* **Work instruction**
A faithful copy without images is required: write out all the records exactly.

Data extracts below:

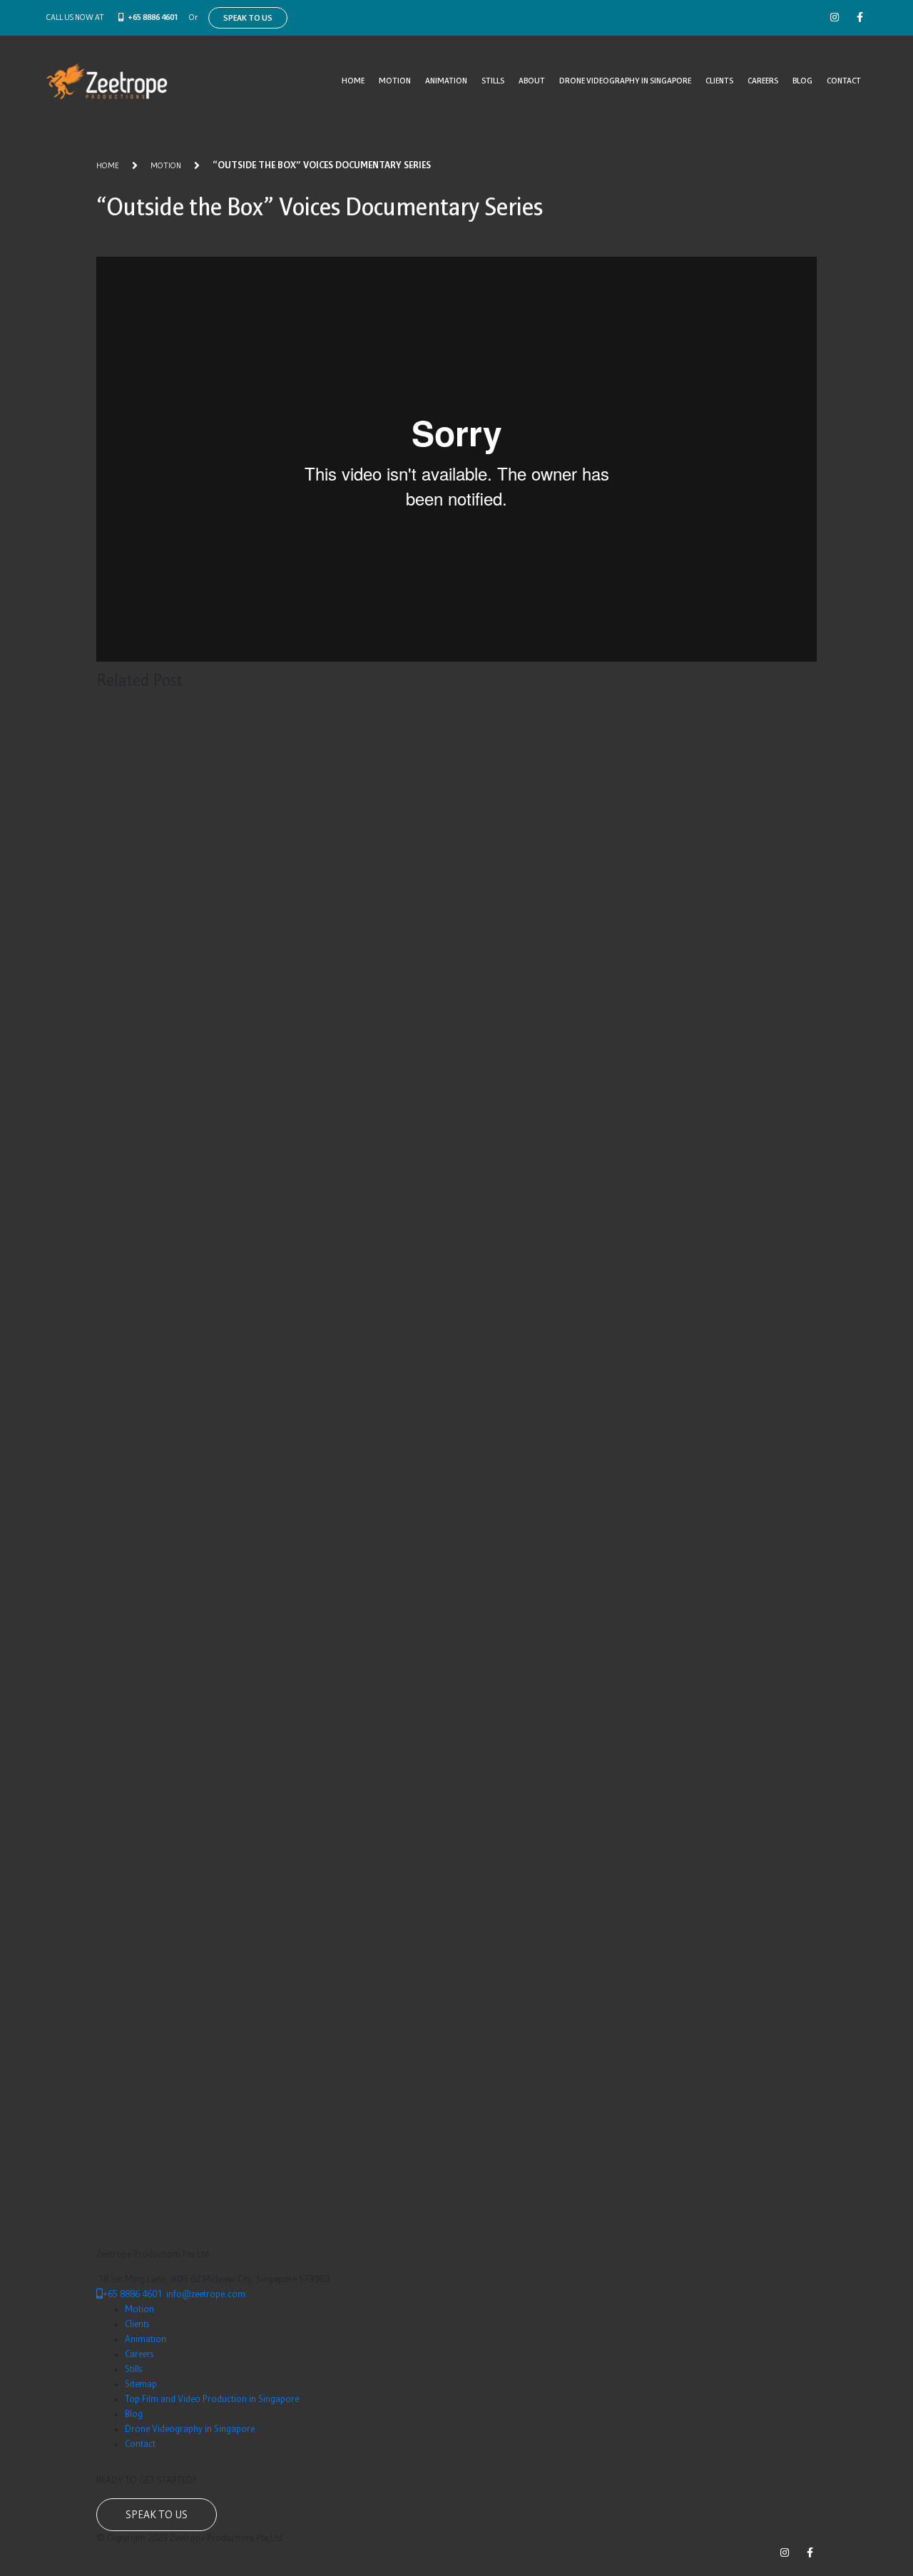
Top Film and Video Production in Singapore (212, 2399)
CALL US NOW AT (75, 18)
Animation (446, 81)
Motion (395, 81)
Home (353, 81)
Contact (844, 81)
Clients (719, 81)
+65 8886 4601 (153, 18)
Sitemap (141, 2384)
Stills (492, 81)
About (532, 81)
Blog (802, 81)
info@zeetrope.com (205, 2294)
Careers (763, 81)
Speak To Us (247, 18)
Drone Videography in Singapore (625, 81)
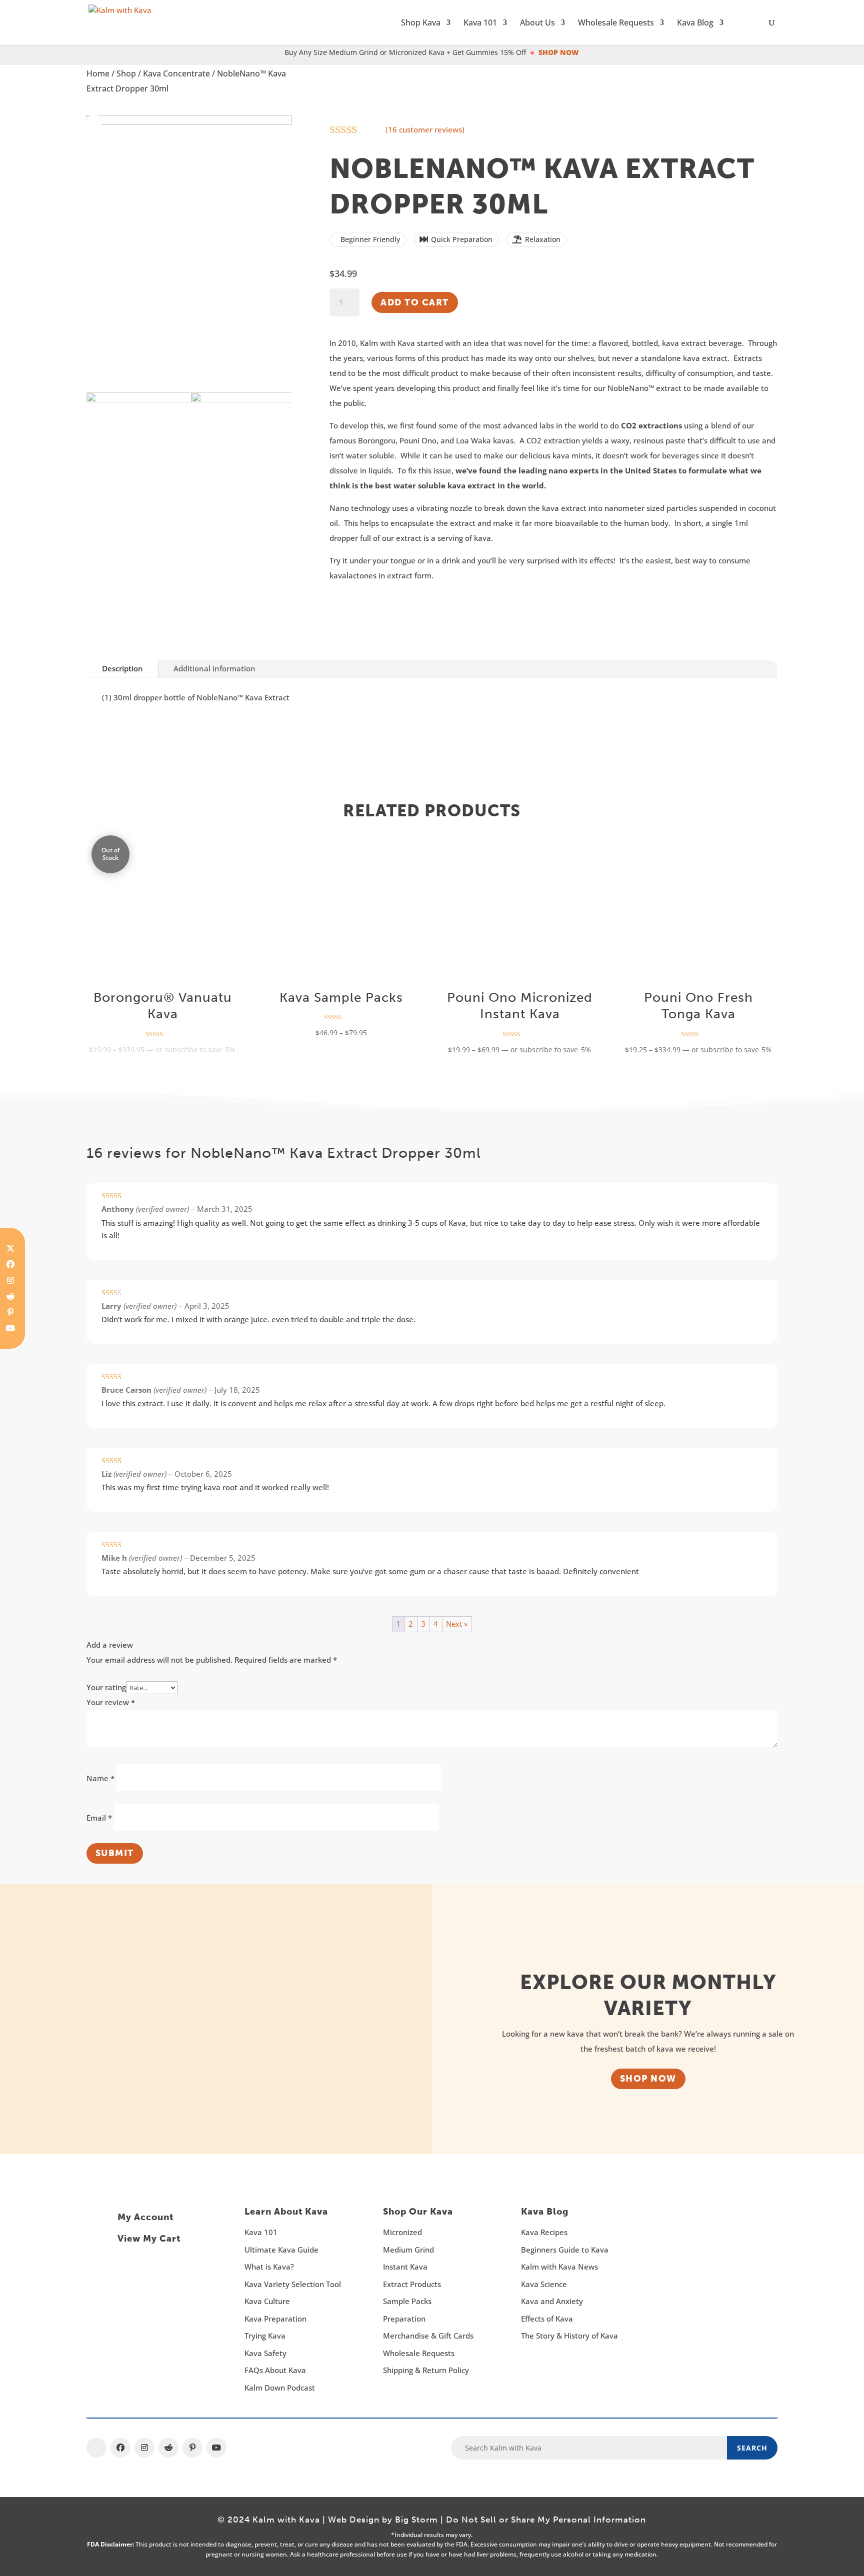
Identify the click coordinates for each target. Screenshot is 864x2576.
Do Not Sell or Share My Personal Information (546, 2520)
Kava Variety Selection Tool (292, 2284)
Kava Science (544, 2284)
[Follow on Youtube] (10, 1328)
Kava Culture (267, 2301)
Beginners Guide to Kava (564, 2250)
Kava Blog (695, 23)
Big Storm (416, 2520)
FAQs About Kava (275, 2370)
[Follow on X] (96, 2448)
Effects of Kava (547, 2319)
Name (100, 1778)
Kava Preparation (275, 2319)
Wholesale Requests (616, 23)
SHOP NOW (558, 52)
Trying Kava (265, 2336)
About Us (537, 23)
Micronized (402, 2232)
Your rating (106, 1687)
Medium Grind (408, 2250)
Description (122, 668)
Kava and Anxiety (552, 2301)
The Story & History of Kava (569, 2336)
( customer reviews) (425, 129)
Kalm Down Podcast (279, 2388)
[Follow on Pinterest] (10, 1312)
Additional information (215, 668)
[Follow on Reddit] (10, 1296)
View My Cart (149, 2238)
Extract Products (412, 2284)
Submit (115, 1853)
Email (99, 1818)
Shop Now (648, 2078)
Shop (126, 73)
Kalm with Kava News (559, 2267)
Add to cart (414, 302)
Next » (457, 1624)
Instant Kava (405, 2267)
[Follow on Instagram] (10, 1280)
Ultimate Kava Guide (281, 2250)
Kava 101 (480, 23)
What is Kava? (269, 2267)
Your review (110, 1702)
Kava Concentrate (176, 73)
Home (98, 73)
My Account (146, 2217)
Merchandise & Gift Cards (428, 2336)
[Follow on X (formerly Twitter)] (10, 1248)
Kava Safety (265, 2353)
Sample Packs (407, 2301)
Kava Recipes (544, 2232)
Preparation (404, 2319)
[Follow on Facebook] (10, 1264)
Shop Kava (420, 23)
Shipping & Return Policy (426, 2370)
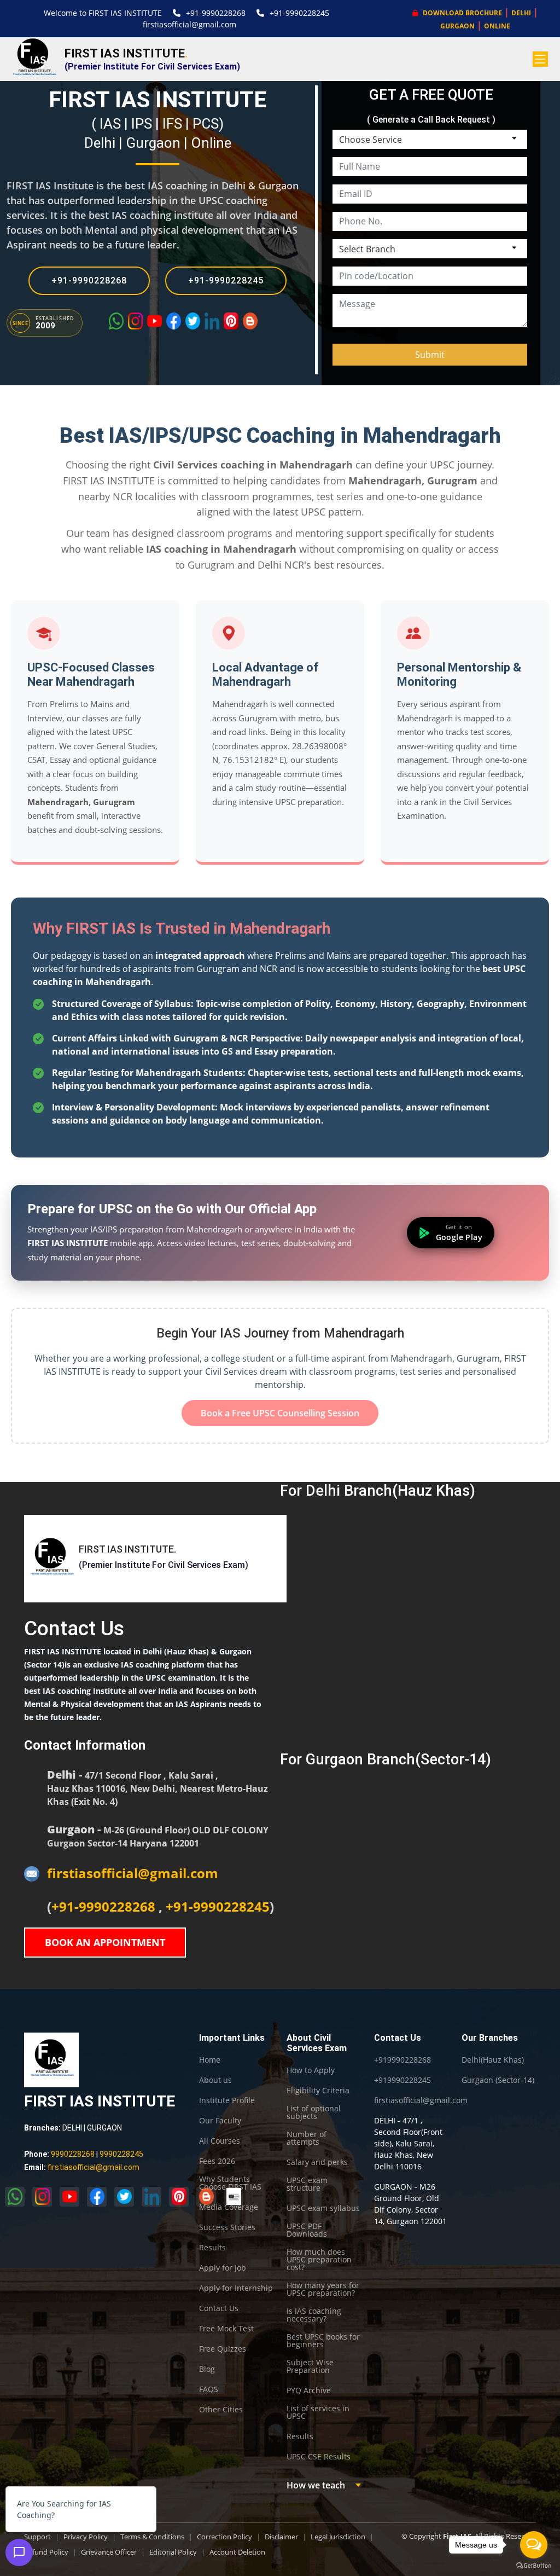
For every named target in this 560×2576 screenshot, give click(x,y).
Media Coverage (228, 2207)
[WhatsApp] (116, 321)
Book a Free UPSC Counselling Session (280, 1413)
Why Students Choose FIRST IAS (230, 2183)
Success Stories (227, 2227)
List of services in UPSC (318, 2412)
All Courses (219, 2141)
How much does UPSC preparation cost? (319, 2259)
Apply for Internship (236, 2288)
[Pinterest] (231, 321)
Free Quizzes (222, 2349)
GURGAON (457, 26)
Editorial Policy (173, 2552)
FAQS (208, 2389)
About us (215, 2080)
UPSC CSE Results (319, 2457)
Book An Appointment (105, 1942)
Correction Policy (224, 2537)
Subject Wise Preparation (310, 2366)
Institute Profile (227, 2100)
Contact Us (218, 2308)
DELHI (521, 13)
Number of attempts (306, 2138)
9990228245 (121, 2154)
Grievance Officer (109, 2552)
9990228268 (73, 2154)
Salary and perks (317, 2162)
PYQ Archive (309, 2390)
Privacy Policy (85, 2537)
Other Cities (221, 2409)
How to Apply (311, 2070)
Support (37, 2537)
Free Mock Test (226, 2328)
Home (209, 2060)
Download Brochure (461, 13)
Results (212, 2247)
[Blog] (250, 321)
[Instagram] (135, 321)
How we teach (316, 2485)
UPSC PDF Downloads (307, 2230)
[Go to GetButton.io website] (533, 2565)
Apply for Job (222, 2268)
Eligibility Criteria (318, 2090)
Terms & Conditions (152, 2537)
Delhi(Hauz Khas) (493, 2060)
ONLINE (497, 26)
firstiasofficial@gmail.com (189, 24)
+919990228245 (402, 2080)
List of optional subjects (314, 2112)
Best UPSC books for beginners (323, 2340)
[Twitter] (192, 321)
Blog (207, 2369)
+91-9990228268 (216, 13)
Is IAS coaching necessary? (314, 2315)
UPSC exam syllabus (323, 2208)
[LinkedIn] (211, 321)
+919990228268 (402, 2060)
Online (211, 143)
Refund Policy (46, 2552)
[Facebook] (173, 321)
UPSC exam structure (307, 2184)
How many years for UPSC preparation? (323, 2289)
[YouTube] (154, 321)
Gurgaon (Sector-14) (498, 2080)
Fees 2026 (217, 2161)
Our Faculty (220, 2121)
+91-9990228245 (299, 13)
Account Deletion (237, 2552)
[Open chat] (19, 2552)
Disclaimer (281, 2537)
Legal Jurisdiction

End of Data extracts.

* **Task answer**
Top Film and Video Production in Singapore (212, 2399)
CALL US NOW AT (75, 18)
Animation (446, 81)
Motion (395, 81)
Home (353, 81)
Contact (844, 81)
Clients (719, 81)
+65 8886 4601 (153, 18)
Sitemap (141, 2384)
Stills (492, 81)
About (532, 81)
Blog (802, 81)
info@zeetrope.com (205, 2294)
Careers (763, 81)
Speak To Us (247, 18)
Drone Videography in Singapore (625, 81)
Identify the click coordinates for each target. Screenshot is 864x2576.
Do Not Sell or Share My Personal Information (546, 2520)
Kava Variety Selection Tool (292, 2284)
Kava Science (544, 2284)
[Follow on Youtube] (10, 1328)
Kava Culture (267, 2301)
Beginners Guide to Kava (564, 2250)
Kava Blog (695, 23)
Big Storm (416, 2520)
FAQs About Kava (275, 2370)
[Follow on X] (96, 2448)
Effects of Kava (547, 2319)
Name (100, 1778)
Kava Preparation (275, 2319)
Wholesale Requests (616, 23)
SHOP NOW (558, 52)
Trying Kava (265, 2336)
About Us (537, 23)
Micronized (402, 2232)
Your rating (106, 1687)
Medium Grind (408, 2250)
Description (122, 668)
Kava and Anxiety (552, 2301)
The Story & History of Kava (569, 2336)
( customer reviews) (425, 129)
Kalm Down Podcast (279, 2388)
[Follow on Pinterest] (10, 1312)
Additional information (215, 668)
[Follow on Reddit] (10, 1296)
View My Cart (149, 2238)
Extract Products (412, 2284)
Submit (115, 1853)
Email (99, 1818)
Shop Now (648, 2078)
Shop (126, 73)
Kalm with Kava News (559, 2267)
Add to cart (414, 302)
Next » (457, 1624)
Instant Kava (405, 2267)
[Follow on Instagram] (10, 1280)
Ultimate Kava Guide (281, 2250)
Kava 101 (480, 23)
What is Kava? (269, 2267)
Your review (110, 1702)
Kava Concentrate (176, 73)
Home (98, 73)
My Account (146, 2217)
Merchandise & Gift Cards (428, 2336)
[Follow on X (formerly Twitter)] (10, 1248)
Kava Safety (265, 2353)
Sample Packs (407, 2301)
Kava Recipes (544, 2232)
Preparation (404, 2319)
[Follow on Facebook] (10, 1264)
Shop Kava (420, 23)
Shipping & Return Policy (426, 2370)
For every named target in this 560×2576 screenshot, give click(x,y).
Media Coverage (228, 2207)
[WhatsApp] (116, 321)
Book a Free UPSC Counselling Session (280, 1413)
Why Students Choose FIRST IAS (230, 2183)
Success Stories (227, 2227)
List of services in UPSC (318, 2412)
All Courses (219, 2141)
How much does UPSC preparation cost? (319, 2259)
Apply for Internship (236, 2288)
[Pinterest] (231, 321)
Free Quizzes (222, 2349)
GURGAON (457, 26)
Editorial Policy (173, 2552)
FAQS (208, 2389)
About us (215, 2080)
UPSC CSE Results (319, 2457)
Book An Appointment (105, 1942)
Correction Policy (224, 2537)
Subject Wise Preparation (310, 2366)
Institute Profile (227, 2100)
Contact Us (218, 2308)
DELHI (521, 13)
Number of attempts (306, 2138)
9990228245 (121, 2154)
Grievance Officer (109, 2552)
9990228268 (73, 2154)
Salary and perks (317, 2162)
PYQ Archive (309, 2390)
Privacy Policy (85, 2537)
Other Cities (221, 2409)
How to Apply (311, 2070)
Support (37, 2537)
Free Mock Test (226, 2328)
Home (209, 2060)
Download Brochure (461, 13)
Results (212, 2247)
[Blog] (250, 321)
[Instagram] (135, 321)
How we teach (316, 2485)
UPSC PDF Downloads (307, 2230)
[Go to GetButton.io website] (533, 2565)
Apply for Job (222, 2268)
Eligibility Criteria (318, 2090)
Terms & Conditions (152, 2537)
Delhi(Hauz Khas) (493, 2060)
ONLINE (497, 26)
firstiasofficial@gmail.com (189, 24)
+919990228245 (402, 2080)
List of optional subjects (314, 2112)
Best UPSC books for beginners (323, 2340)
[Twitter] (192, 321)
Blog (207, 2369)
+91-9990228268 (216, 13)
Is IAS coaching necessary? (314, 2315)
UPSC exam syllabus (323, 2208)
[LinkedIn] (211, 321)
+919990228268 (402, 2060)
Online (211, 143)
Refund Policy (46, 2552)
[Facebook] (173, 321)
UPSC exam structure (307, 2184)
How many years for UPSC preparation? (323, 2289)
[YouTube] (154, 321)
Gurgaon (Sector-14) (498, 2080)
Fees 2026 (217, 2161)
Our Faculty (220, 2121)
+91-9990228245 (299, 13)
Account Deletion (237, 2552)
[Open chat] (19, 2552)
Disclaimer (281, 2537)
Legal Jurisdiction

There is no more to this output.